■ GIVEN TASK ■
Copy the entries word for word, beginning at the line containing "How do I perform: Click" and continuing through the line containing "Action: 122,393", with both of those lines included. Leave the pictures out.

╭─ EXCERPTED RECORDS

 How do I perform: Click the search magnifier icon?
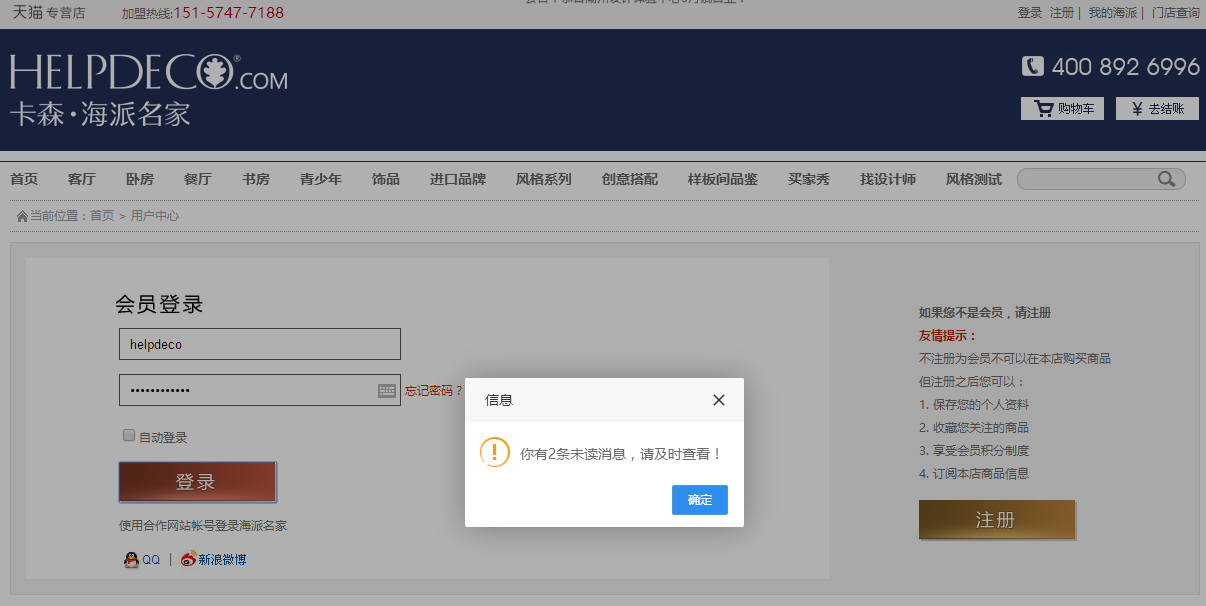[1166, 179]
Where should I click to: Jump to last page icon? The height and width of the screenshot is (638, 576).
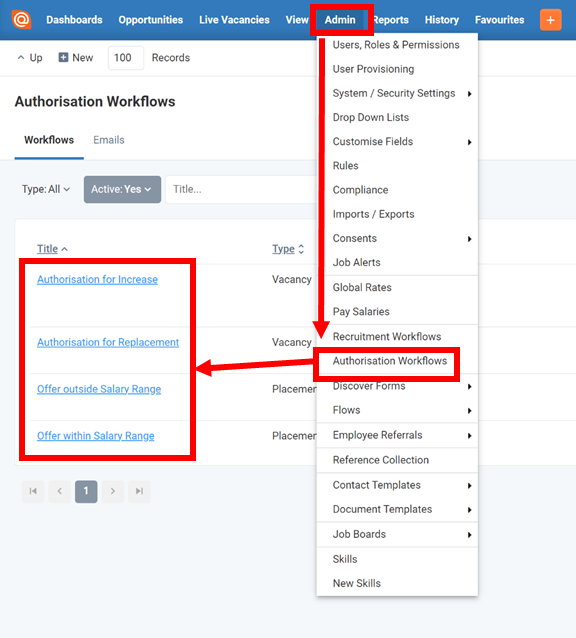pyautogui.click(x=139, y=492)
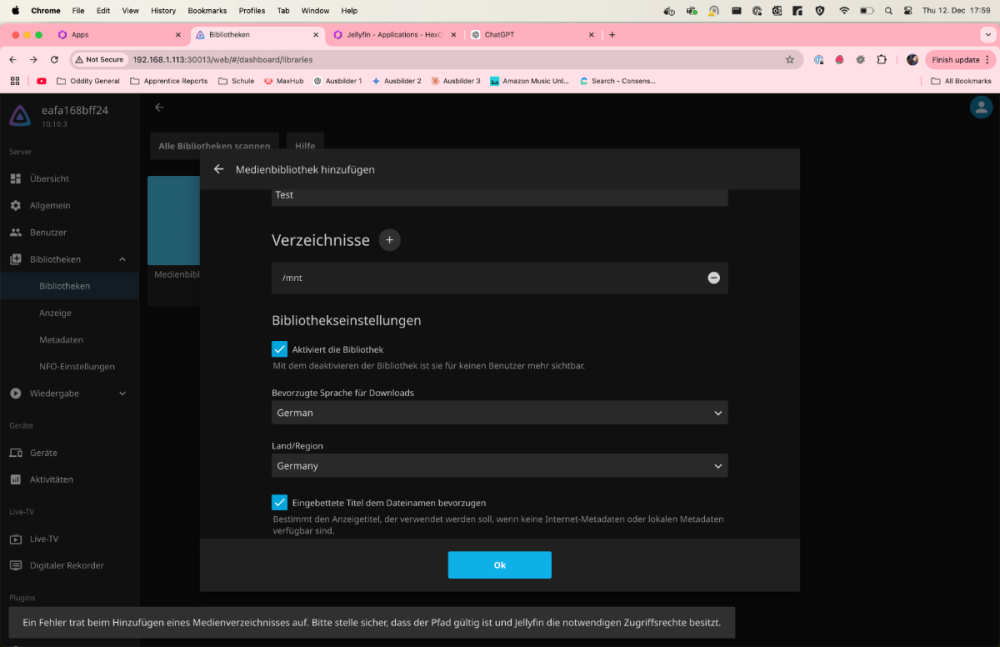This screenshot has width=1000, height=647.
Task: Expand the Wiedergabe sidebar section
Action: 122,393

╰─
╭─ EXCERPTED RECORDS

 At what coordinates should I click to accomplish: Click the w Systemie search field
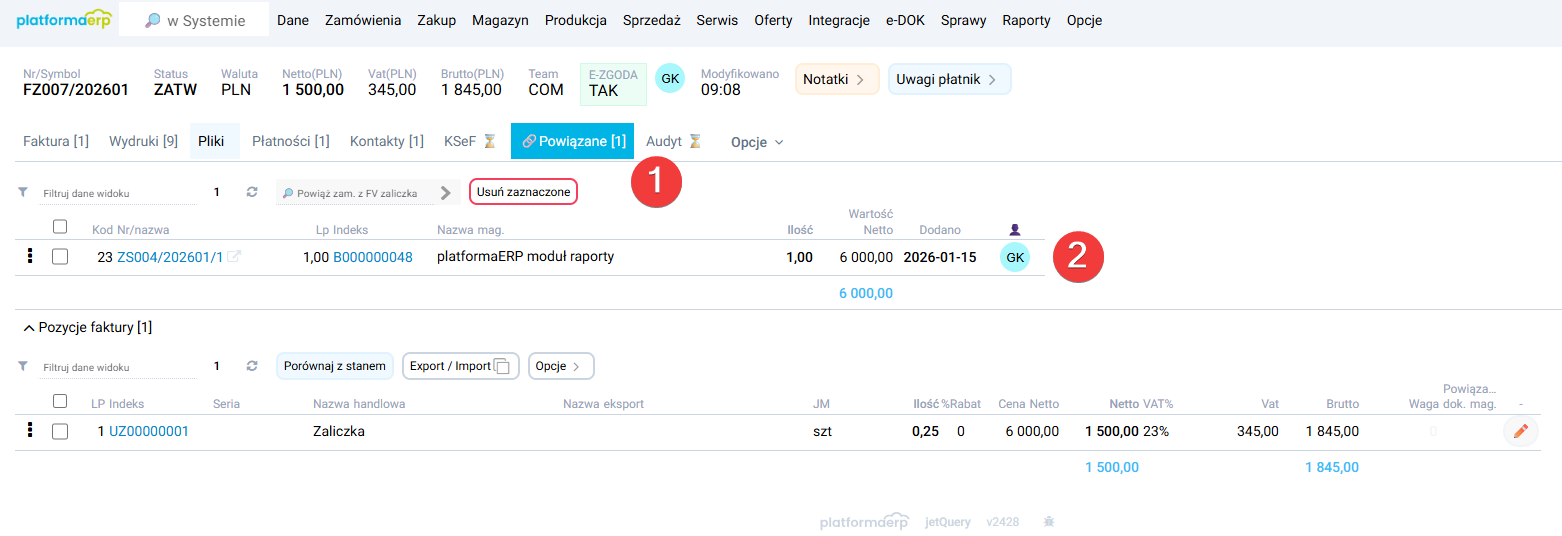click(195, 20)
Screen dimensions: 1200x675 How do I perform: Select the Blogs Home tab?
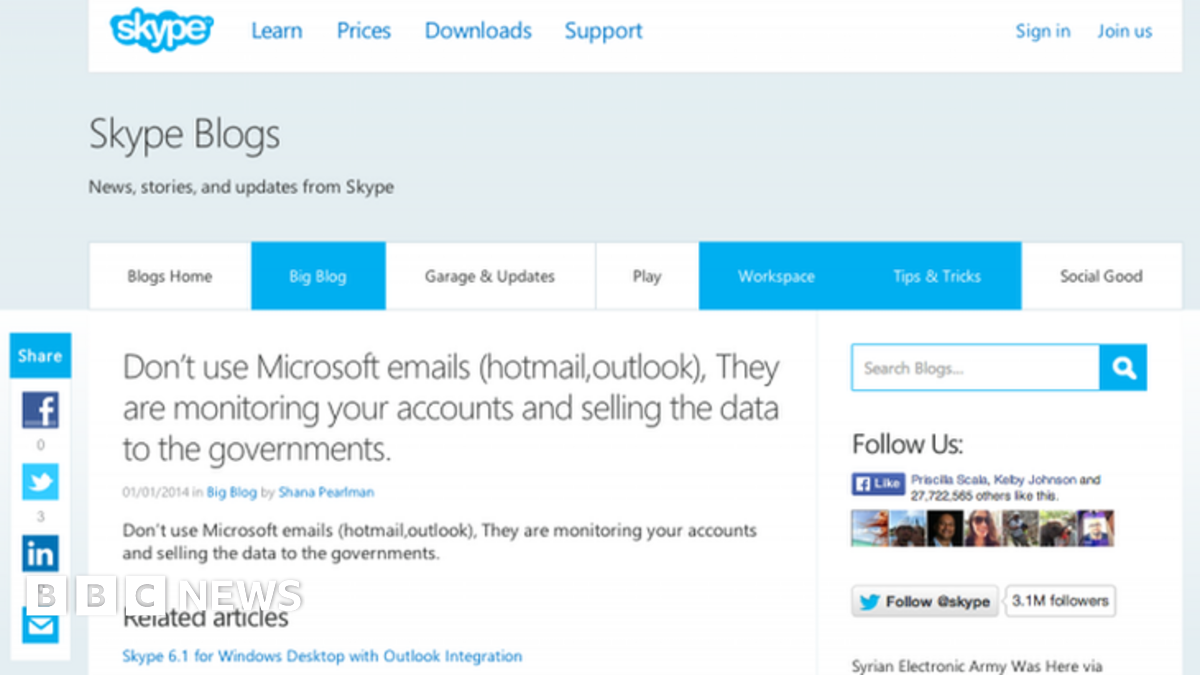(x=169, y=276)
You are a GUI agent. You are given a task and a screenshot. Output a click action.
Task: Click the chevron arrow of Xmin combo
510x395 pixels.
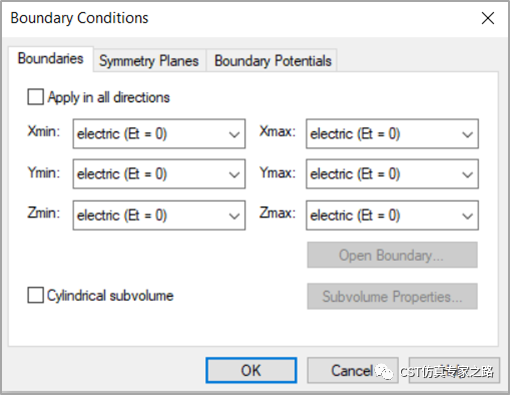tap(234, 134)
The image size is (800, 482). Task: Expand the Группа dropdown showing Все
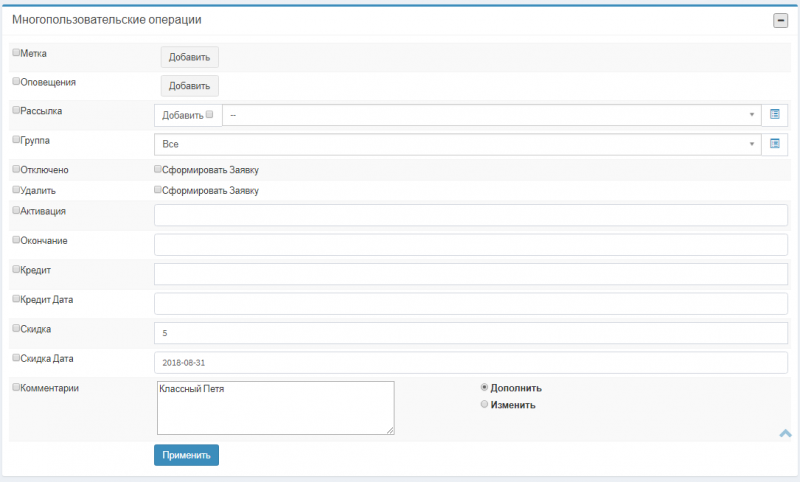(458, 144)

╰─

■ RESULT BELOW ■
 How do I perform: Click the search magnifier icon?
[1166, 179]
Where should I click to: Jump to last page icon? The height and width of the screenshot is (638, 576).
pyautogui.click(x=139, y=492)
This screenshot has width=1000, height=647.
Task: Expand the Wiedergabe sidebar section
Action: 122,393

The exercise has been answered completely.